Count the lines of the rows below that contain the string "search". Case counts. Reply with only the number.

Target pointing data:
◆ ◆ ◆ ◆ ◆

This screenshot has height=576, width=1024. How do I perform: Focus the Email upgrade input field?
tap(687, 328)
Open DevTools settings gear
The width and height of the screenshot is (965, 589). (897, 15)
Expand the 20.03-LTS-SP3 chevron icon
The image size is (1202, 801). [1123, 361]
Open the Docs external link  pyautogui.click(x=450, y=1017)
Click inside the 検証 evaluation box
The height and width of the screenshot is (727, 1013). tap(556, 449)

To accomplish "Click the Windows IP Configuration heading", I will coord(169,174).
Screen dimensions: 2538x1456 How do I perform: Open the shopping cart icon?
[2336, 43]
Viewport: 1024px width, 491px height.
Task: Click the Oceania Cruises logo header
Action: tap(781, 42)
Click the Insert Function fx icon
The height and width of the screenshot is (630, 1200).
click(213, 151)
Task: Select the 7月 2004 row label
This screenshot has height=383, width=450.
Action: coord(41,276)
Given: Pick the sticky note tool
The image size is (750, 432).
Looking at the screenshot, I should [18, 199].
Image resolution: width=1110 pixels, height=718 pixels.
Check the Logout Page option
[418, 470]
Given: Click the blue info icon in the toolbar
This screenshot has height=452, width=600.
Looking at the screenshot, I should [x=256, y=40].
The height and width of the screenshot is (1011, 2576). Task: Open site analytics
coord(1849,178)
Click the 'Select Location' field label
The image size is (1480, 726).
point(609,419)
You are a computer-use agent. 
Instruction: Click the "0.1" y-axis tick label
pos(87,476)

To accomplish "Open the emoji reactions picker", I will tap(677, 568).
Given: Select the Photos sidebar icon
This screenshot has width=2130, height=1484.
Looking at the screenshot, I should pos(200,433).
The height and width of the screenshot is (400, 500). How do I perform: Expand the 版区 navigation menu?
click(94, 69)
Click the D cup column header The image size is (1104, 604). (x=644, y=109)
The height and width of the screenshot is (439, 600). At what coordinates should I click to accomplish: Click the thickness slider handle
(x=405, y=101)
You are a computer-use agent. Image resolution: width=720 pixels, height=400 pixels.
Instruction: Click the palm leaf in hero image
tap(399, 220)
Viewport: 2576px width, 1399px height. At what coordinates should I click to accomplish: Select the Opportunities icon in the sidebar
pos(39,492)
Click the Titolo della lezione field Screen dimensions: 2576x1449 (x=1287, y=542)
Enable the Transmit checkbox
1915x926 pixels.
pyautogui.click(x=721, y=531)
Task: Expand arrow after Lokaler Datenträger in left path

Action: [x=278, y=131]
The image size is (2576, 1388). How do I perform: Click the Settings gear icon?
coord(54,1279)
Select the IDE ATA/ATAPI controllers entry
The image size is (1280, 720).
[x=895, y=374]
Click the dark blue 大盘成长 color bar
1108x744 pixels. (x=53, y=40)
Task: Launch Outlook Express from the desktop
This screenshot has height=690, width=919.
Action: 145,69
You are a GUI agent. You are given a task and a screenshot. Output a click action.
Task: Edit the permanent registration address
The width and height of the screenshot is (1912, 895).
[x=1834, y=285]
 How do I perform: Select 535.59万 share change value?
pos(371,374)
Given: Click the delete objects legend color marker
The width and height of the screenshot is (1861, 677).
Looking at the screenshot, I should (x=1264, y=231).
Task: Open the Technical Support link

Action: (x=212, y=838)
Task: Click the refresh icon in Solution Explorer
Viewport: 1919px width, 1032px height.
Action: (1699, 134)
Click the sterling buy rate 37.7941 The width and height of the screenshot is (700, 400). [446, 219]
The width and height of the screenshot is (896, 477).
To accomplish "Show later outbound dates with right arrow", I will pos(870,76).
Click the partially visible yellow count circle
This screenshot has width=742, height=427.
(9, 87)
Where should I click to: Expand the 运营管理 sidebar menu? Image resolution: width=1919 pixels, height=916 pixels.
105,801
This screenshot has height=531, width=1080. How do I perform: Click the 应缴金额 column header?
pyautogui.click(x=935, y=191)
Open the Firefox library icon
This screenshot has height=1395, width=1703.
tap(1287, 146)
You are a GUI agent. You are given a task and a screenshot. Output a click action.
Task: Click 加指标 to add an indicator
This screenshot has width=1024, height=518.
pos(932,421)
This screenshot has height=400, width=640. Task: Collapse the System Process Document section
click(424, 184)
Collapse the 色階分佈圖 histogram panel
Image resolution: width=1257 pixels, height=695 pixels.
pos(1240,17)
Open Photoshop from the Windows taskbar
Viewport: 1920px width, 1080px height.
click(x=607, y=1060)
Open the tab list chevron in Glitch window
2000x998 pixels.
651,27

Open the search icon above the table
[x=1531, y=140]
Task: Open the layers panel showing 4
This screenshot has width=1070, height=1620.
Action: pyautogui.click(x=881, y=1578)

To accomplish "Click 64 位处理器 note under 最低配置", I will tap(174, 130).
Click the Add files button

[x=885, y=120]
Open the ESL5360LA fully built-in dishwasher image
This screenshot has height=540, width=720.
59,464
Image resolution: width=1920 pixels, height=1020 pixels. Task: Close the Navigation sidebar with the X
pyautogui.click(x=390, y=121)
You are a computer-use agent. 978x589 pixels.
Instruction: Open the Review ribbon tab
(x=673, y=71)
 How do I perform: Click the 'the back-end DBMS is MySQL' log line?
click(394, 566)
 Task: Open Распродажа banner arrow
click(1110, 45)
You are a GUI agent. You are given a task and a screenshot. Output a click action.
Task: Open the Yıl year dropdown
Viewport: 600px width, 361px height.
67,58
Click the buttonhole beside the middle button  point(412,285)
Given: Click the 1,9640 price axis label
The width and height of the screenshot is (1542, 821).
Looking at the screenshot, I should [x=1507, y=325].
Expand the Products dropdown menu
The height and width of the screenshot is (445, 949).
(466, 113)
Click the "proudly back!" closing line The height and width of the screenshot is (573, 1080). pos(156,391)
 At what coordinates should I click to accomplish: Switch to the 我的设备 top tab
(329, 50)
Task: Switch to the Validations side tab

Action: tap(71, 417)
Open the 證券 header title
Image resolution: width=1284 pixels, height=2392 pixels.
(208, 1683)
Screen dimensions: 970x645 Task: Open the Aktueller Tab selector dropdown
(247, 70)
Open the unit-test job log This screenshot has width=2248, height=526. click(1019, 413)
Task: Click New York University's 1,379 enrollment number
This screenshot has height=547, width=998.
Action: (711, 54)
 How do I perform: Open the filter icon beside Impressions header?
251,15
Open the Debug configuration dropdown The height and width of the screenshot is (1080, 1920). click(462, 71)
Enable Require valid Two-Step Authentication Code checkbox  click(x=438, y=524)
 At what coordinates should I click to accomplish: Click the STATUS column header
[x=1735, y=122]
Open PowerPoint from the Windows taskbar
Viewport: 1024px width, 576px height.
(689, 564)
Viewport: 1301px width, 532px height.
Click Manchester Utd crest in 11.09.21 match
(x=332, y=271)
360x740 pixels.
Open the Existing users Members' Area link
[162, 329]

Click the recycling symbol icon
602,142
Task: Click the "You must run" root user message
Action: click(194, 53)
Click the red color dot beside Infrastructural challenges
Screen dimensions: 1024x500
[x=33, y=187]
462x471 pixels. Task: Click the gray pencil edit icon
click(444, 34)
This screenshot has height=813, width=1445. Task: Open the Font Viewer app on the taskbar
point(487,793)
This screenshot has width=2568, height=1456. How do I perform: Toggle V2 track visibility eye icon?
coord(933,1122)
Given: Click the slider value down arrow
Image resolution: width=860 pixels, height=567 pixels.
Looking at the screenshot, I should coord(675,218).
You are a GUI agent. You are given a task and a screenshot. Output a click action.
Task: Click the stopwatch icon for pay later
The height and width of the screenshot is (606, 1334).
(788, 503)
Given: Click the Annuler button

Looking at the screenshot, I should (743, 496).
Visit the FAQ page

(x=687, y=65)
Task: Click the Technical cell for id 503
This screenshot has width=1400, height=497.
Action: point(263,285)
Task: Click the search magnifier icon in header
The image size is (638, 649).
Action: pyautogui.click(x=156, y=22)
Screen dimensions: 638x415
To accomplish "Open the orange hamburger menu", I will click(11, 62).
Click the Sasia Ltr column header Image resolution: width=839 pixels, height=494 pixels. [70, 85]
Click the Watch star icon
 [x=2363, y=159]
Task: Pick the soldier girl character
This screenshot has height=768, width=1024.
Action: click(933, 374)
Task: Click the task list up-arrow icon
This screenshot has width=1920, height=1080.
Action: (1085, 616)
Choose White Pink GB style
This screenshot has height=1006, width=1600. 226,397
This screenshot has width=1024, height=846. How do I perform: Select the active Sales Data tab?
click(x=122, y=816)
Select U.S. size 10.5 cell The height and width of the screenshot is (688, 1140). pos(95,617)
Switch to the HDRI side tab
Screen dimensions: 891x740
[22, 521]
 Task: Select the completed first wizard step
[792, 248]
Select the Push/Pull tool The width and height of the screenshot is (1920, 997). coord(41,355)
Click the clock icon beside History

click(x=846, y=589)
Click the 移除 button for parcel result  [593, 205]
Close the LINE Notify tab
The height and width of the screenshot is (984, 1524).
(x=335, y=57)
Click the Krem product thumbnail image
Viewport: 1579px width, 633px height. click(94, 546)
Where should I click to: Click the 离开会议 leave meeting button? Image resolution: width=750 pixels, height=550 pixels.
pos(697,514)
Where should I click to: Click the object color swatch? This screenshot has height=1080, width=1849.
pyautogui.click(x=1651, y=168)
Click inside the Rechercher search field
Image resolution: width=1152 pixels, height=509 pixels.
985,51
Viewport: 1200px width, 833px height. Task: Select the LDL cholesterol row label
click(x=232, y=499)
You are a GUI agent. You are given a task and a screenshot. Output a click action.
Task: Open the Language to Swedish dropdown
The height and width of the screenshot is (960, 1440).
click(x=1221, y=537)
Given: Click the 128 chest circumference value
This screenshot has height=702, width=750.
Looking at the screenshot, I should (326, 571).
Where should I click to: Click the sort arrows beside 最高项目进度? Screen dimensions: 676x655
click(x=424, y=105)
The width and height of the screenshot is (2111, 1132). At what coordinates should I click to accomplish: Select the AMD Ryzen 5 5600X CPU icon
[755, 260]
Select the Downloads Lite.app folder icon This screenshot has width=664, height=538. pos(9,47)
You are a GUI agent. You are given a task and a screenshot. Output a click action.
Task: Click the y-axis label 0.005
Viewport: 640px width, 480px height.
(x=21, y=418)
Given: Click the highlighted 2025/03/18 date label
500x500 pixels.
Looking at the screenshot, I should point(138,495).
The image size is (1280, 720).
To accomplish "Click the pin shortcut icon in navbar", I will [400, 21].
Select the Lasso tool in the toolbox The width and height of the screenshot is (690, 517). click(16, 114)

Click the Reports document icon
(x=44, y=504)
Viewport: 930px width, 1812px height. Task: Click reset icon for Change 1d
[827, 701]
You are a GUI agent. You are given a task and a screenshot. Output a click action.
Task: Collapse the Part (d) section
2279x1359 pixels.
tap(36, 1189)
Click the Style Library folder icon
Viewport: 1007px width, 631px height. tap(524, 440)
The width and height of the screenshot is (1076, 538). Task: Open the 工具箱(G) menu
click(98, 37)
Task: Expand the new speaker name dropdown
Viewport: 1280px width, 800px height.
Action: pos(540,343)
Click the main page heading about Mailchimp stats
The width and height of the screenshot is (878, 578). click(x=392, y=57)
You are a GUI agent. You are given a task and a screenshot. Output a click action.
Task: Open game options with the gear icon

◆ ◆ ◆ ◆ ◆

Response for this exercise:
3